§ 3 Abs. 1 S. 1 EFZG

Kein Lohnanspruch bei Arbeitsunfähigkeit

Wann ein Arbeitnehmer seine Krankheit selbst verschuldet

27. Mai 2025

Gemäß § 3 Abs. 1 S. 1 Entgeltfortzahlungsgesetz entfällt der Anspruch auf Entgeltfortzahlung eines Arbeitnehmers, wenn er die krankheitsbedingte Arbeitsunfähigkeit selbst zu verschulden hat. Doch für welche Fälle gilt das eigentlich?

Grundsätzlich findet im Schuldrecht der Verschuldensbegriff des § 276 Abs. 1 S. 1 BGB Anwendung. Da es sich bei dem Verschulden iSv. § 3 Abs. 1 S. 1 EFZG um ein Verschulden „gegen sich selbst“ handelt. Das bedeutet, dass das Verhalten eines Arbeitnehmers schuldhaft ist, wenn er im erheblichen Maße von dem Verhalten abweicht, das von einem verständigen Menschen im eigenen Interesse erwartet werden muss. Den Verschuldensbegriff des § 3 Abs. 1 S. 1 EFZG erfüllt also nur, wer sich besonders leichtfertig verhält oder gar vorsätzlich handelt.

Handbruch nach Wutanfall, Tattoo-Entzündung, Drachenfliegen und Kickboxen: der Verschuldensbegriff ist ambivalent

Nach einer Rüge vom Vorarbeiter verlor ein Warenabfüller aus Osthessen die Fassung und schlug mehrfach mit seiner Faust gegen ein Verkaufsschild, sodass seine Hand brach. Seine Arbeitgeberin wehrte sich gegen die Entgeltfortzahlung iHv. 2.662,52 Euro brutto während der einmonatigen Arbeitsunfähigkeit. Diese sei schließlich selbstverschuldet. Das LAG Hessen zeigte jedoch Verständnis für die Gemütslage des Arbeitnehmers.

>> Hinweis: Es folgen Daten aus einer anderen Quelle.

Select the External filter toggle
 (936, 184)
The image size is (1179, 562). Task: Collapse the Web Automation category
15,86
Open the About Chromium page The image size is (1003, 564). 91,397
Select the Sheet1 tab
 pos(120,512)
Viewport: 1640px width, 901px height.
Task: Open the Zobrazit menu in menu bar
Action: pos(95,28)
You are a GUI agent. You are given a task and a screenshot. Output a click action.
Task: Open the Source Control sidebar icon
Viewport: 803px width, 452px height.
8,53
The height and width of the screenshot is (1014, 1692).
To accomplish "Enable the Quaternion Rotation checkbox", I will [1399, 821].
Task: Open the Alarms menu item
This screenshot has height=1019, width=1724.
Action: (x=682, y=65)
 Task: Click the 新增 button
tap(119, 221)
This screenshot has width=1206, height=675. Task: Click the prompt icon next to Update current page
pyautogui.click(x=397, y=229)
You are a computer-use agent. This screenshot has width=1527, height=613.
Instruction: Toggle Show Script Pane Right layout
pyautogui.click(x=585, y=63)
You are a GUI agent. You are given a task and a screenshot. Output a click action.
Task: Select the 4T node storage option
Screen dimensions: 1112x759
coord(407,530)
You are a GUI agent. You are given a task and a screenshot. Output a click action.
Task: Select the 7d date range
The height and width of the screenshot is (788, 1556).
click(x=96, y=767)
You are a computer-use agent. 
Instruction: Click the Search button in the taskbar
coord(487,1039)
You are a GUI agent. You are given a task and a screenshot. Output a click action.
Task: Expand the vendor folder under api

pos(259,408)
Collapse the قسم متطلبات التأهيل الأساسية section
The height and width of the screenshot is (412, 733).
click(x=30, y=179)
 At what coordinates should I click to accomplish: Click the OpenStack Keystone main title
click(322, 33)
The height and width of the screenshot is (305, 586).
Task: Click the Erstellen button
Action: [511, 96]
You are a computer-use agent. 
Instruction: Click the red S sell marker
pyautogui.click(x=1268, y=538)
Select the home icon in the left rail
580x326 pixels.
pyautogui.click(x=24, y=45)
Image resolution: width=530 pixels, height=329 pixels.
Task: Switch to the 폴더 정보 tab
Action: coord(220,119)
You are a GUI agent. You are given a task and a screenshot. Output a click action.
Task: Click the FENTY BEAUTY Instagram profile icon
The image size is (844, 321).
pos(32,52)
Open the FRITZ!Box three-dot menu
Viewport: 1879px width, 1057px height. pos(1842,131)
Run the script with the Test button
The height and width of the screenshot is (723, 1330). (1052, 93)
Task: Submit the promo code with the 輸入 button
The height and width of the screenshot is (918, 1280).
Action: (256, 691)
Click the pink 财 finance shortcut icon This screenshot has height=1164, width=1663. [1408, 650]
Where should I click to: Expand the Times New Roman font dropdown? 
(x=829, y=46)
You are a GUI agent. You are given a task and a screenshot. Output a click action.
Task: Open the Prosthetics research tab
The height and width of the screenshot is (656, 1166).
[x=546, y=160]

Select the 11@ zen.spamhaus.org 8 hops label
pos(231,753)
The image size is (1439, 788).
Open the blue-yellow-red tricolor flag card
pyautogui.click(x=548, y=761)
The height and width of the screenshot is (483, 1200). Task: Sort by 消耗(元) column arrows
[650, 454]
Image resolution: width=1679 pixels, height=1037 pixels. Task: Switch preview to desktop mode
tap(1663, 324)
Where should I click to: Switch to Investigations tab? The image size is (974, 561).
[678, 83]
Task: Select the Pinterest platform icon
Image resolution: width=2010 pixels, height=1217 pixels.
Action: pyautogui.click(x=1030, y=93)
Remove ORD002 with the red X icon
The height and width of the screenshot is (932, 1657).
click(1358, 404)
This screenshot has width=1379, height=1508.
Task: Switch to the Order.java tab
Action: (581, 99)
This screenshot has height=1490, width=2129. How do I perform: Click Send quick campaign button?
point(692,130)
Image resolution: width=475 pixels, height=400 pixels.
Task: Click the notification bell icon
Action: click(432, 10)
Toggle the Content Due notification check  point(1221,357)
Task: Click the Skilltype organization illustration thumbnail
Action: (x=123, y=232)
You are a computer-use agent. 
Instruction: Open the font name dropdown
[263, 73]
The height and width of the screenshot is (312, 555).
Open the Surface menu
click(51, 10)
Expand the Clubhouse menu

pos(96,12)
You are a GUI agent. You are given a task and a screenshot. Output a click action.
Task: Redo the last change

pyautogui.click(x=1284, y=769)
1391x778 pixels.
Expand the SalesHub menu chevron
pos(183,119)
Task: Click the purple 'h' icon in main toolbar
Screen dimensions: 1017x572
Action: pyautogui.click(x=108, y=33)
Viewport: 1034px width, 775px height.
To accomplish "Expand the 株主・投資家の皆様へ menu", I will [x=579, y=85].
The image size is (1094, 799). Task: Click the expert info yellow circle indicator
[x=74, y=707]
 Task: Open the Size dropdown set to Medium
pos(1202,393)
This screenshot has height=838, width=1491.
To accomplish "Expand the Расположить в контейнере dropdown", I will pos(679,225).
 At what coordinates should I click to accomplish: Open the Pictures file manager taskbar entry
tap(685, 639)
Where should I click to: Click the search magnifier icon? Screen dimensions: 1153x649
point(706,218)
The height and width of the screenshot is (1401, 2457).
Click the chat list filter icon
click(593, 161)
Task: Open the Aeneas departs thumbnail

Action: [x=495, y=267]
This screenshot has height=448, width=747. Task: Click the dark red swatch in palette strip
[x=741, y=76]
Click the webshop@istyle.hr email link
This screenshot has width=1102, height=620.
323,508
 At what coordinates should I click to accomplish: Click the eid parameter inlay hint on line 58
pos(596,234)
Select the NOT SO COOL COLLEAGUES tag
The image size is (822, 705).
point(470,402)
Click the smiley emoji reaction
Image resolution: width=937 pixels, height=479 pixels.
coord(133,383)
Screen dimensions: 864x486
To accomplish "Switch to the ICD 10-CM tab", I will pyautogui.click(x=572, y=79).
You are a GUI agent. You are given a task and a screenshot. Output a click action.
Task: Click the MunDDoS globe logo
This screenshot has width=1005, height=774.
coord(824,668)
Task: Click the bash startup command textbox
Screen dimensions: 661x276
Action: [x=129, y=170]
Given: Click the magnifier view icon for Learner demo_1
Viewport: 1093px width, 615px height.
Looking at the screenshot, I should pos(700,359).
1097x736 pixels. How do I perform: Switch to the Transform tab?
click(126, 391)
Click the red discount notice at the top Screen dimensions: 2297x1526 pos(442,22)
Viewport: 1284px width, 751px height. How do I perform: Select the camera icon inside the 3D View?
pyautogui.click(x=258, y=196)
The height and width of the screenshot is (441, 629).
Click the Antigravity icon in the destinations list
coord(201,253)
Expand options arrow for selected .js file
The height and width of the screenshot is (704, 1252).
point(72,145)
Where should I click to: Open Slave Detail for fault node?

Ein solcher Kontrollverlust sei „menschlich nachvollziehbar“. Bei verständiger Betrachtung hätte er zwar merken müssen, dass er mit seinen Schlägen eine Verletzung riskiere, für grobe Fahrlässigkeit reiche das jedoch nicht aus.

Erst vor kurzem, im Mai 2025, bestätigte das Landesarbeitsgericht Schleswig-Holstein, dass ein Arbeitgeber seiner Arbeitnehmerin zu Recht die Entgeltfortzahlung verweigerte, nachdem sie wegen einer Entzündung ihres neuen Tattoos mehrere Tage arbeitsunfähig ausfiel. Während die Pflegehilfskraft argumentierte, dass das Stechen des Tattoos und die daraus resultierende Entzündung zu trennen seien, weil das Entzündungsrisiko bei lediglich fünf Prozent läge, bejahte das LAG ein Verschulden. Dabei bezog es sich auf den Maßstab bei Nebenwirkungen von Medikamenten. Diese würde als „häufig“ eingestuft werden, wenn sie bei mehr als einem Prozent ab weniger als zehn Fällen auftreten. Dies würde zeigen, dass die Klägerin mit einer Entzündung hätte rechnen müssen.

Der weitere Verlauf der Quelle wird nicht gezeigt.